Use the [Wine Quality Red dataset](https://archive.ics.uci.edu/ml/machine-learning-databases/wine-quality/winequality-red.csv) from UCI.

**Rules:**
- Use only NumPy (not Pandas, not scikit-learn, not SciPy)
- Download, load, and manipulate the data with NumPy only

###1. What is the shape of the data array? (How many wine samples and how many columns of features does it have?)

###2. Calculate the average (mean) quality score of the red wines. (Hint: this is the mean of the last column in the data array.)

###3. What are the minimum and maximum pH values observed in the dataset? (Use NumPy to find the smallest and largest pH.)
###4. Determine the mean and standard deviation of the alcohol content in these wines. (Calculate the average alcohol percentage and how much it varies.)
###5. List all the unique quality ratings present in the dataset. (What distinct quality values appear? Use np.unique on the quality column.)
###6. How many wine samples have a quality rating of 7? (Count the number of entries where the quality column is exactly 7.)
###7. How many wines have an alcohol content greater than 10%? (Hint: create a boolean mask for alcohol > 10 and sum it or use np.where.)
###8. What is the average citric acid concentration across all red wines? (Compute the mean of the citric acid column.)
###9. Determine the median residual sugar content in the dataset. (Hint: you can use np.median or np.percentile with 50th percentile to find the median residual sugar.)
###10. What is the 75th percentile (upper quartile) of the alcohol content? (In other words, 25% of the wines have an alcohol content above what value?)

###11. determine how many wines fall into each quality score category. (Find the count of samples for each unique quality value.) Which quality rating is most common in the red wine dataset?

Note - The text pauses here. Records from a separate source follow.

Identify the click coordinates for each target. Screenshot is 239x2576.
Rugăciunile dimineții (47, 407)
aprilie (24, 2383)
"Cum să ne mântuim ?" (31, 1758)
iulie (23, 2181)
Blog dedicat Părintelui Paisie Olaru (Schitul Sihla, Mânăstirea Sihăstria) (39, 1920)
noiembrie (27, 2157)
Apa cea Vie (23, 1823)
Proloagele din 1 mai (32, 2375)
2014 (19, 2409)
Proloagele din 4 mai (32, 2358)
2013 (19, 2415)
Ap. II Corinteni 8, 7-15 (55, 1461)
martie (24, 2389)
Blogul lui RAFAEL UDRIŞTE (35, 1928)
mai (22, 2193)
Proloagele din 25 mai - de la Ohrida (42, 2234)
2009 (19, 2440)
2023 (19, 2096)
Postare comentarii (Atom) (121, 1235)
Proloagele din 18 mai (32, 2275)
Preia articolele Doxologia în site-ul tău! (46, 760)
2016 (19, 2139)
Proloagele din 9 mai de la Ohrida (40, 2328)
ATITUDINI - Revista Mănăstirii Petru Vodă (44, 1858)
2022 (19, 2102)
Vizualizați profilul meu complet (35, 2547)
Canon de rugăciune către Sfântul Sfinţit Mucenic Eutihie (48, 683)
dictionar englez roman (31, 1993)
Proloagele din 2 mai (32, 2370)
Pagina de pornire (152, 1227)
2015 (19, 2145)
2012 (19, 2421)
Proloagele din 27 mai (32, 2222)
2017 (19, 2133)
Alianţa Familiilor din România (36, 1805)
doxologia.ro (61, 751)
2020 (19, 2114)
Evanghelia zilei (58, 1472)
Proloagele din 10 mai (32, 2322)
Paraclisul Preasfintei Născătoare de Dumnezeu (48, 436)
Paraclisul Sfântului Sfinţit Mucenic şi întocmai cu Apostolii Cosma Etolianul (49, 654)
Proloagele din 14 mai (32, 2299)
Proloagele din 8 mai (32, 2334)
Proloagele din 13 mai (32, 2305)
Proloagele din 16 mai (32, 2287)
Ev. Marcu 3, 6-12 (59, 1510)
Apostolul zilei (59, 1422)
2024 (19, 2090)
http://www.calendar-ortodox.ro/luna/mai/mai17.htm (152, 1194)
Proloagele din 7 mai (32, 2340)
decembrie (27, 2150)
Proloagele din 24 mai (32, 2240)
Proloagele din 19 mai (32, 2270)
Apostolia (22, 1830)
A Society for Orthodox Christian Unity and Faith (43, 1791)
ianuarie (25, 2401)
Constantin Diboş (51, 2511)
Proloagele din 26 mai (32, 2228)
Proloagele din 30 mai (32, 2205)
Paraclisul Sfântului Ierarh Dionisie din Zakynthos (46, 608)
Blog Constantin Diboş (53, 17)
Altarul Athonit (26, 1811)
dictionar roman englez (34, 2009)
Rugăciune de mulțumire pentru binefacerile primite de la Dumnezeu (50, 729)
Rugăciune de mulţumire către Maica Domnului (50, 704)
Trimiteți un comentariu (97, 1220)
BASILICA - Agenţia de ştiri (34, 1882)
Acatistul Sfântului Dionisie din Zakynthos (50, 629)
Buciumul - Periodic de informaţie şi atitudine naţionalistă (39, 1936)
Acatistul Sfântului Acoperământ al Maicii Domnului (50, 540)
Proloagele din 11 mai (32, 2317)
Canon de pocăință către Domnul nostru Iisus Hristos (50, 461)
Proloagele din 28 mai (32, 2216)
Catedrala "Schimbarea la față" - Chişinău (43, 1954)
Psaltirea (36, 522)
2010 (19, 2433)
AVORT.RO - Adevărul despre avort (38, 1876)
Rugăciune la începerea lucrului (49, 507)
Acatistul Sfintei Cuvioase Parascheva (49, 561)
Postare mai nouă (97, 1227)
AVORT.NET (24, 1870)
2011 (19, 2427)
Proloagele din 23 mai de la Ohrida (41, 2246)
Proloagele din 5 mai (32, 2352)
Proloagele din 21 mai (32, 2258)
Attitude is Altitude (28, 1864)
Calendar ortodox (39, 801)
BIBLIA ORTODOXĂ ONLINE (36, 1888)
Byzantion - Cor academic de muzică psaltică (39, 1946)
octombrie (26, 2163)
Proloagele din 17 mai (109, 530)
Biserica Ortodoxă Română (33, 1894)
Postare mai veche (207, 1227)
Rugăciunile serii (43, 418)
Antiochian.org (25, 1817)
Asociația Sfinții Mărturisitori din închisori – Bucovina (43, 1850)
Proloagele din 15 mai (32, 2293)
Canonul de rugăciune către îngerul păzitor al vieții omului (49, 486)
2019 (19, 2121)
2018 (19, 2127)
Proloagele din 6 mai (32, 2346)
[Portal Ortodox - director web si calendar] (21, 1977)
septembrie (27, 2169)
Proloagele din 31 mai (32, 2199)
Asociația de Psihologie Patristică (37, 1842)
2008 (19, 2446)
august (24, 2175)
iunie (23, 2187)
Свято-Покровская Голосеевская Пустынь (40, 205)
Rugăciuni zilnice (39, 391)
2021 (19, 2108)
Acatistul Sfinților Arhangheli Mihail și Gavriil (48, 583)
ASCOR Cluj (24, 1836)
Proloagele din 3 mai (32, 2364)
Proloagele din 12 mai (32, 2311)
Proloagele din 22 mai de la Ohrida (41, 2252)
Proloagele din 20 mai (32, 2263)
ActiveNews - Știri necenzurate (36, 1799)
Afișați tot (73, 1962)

###12. Which five wine samples have the highest alcohol content? Identify their alcohol values and corresponding quality scores. (Hint: use np.argsort to sort by the alcohol column and pick the top 5 entries.)
###13. Do wines with higher alcohol content tend to have higher quality? To investigate, compare the average quality of wines with above-average alcohol to those with below-average alcohol. (Calculate the mean quality for wines where alcohol is above the overall average, and compare it to the mean quality for wines where alcohol is below the average.)
###14. Compute the average alcohol percentage for each quality score in the dataset. (Group the data by the quality column and calculate the mean alcohol content for each quality value. Which quality level has the highest average alcohol content?)
###15. Define total acidity as the sum of fixed acidity and volatile acidity for each wine. First, calculate the total acidity for every sample. Next, add this as a new column to the dataset (so the array now has 13 columns). Which wine has the highest total acidity, and what is its quality rating? (Find the index of the max total acidity and check the quality at that index.)
###16. Compute the Pearson correlation coefficient between alcohol content and quality. (Use NumPy to see if higher alcohol correlates with higher quality. A positive correlation would indicate that as alcohol increases, quality tends to increase.)
###17. How many wines have quality >= 7 and alcohol > 10%? (In other words, count the wines that are high quality and also have relatively high alcohol. Use a boolean condition combining both criteria.)
###18.Which feature exhibits the greatest variability among all the wines? (Calculate the standard deviation of each feature column (consider the 11 physicochemical features) and identify which feature has the highest standard deviation.)
###19. Compare the mean volatile acidity of high-quality wines versus lower-quality wines. (Consider wines with quality ≥ 7 as "high quality" and those with quality ≤ 6 as "lower quality". Compute the average volatile acidity in each group. Do high-quality wines have lower volatile acidity on average?)
###20. What is the highest quality score attained by any red wine in the dataset, and how many samples achieved that score? (Find the maximum value in the quality column, and count how many wines have that maximum quality.)